**Directions:** Reproduce the data below word for word, leaving out the pictures.

══ Information provided

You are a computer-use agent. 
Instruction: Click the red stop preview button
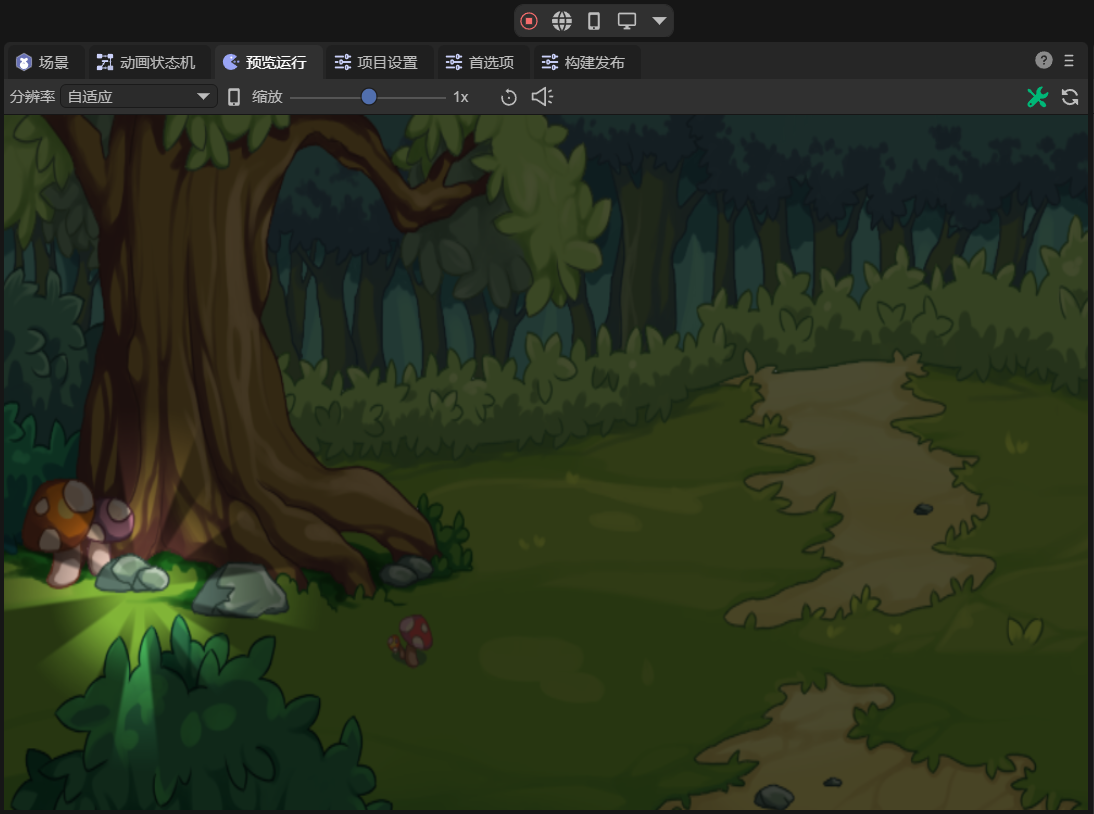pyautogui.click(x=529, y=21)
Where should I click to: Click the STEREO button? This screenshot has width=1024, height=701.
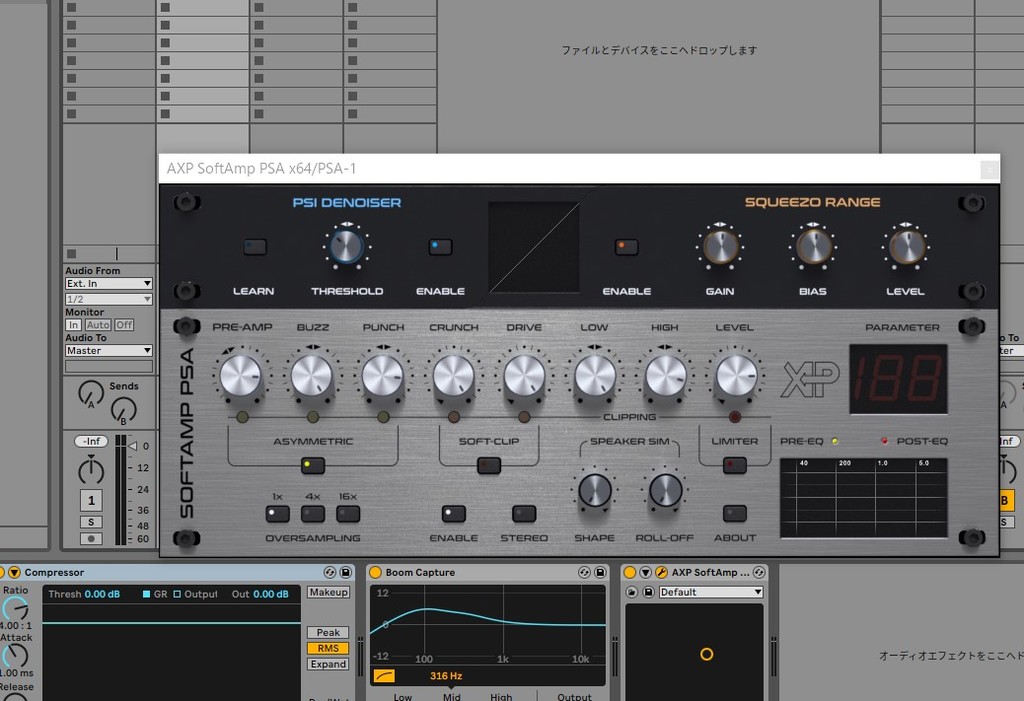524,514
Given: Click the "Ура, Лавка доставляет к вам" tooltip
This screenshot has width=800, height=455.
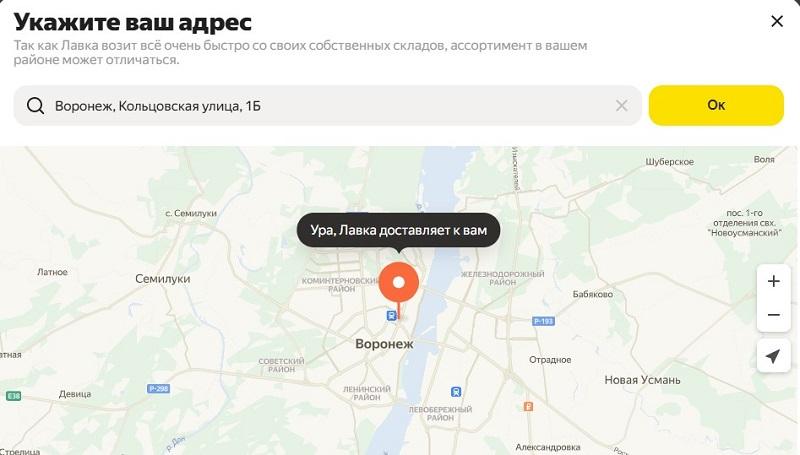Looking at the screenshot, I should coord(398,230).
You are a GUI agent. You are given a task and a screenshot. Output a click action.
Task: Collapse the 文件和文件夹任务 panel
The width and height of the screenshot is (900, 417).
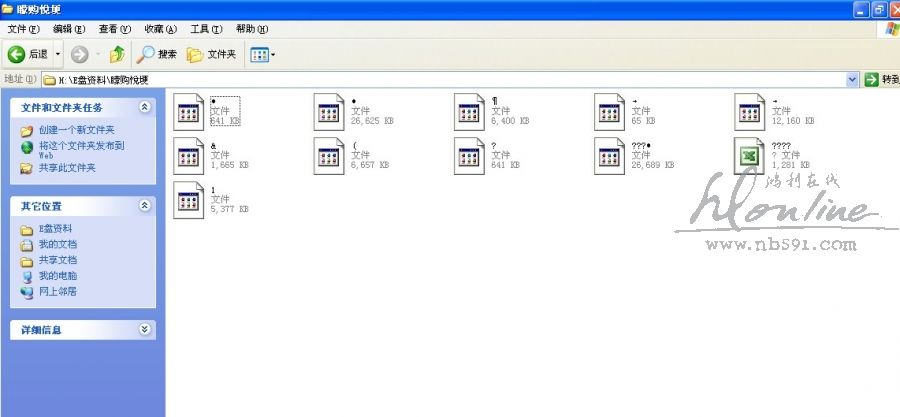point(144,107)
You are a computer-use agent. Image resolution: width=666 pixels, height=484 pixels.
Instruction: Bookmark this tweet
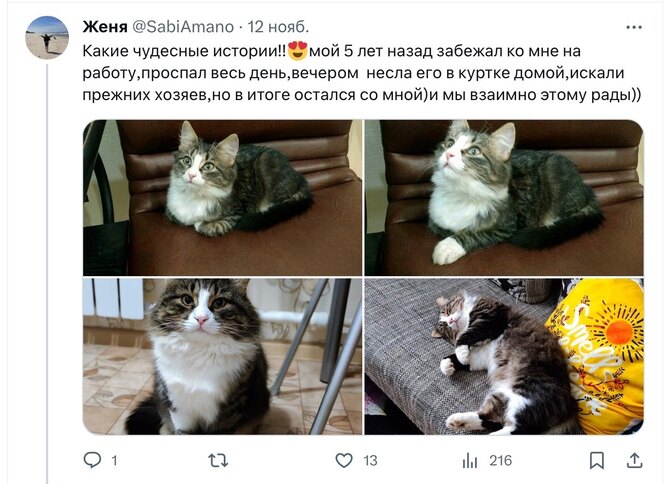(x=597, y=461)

════

**The solution:**
You are a computer-use agent. 
Instruction: Click the red stop preview button
pyautogui.click(x=529, y=21)
Where should I click to: Click the STEREO button? This screenshot has width=1024, height=701.
524,514
Given: Click the "Ура, Лавка доставляет к вам" tooltip
This screenshot has width=800, height=455.
Looking at the screenshot, I should coord(398,230).
You are a GUI agent. You are given a task and a screenshot. Output a click action.
Task: Collapse the 文件和文件夹任务 panel
The width and height of the screenshot is (900, 417).
point(144,107)
You are a computer-use agent. Image resolution: width=666 pixels, height=484 pixels.
Instruction: Bookmark this tweet
(x=597, y=461)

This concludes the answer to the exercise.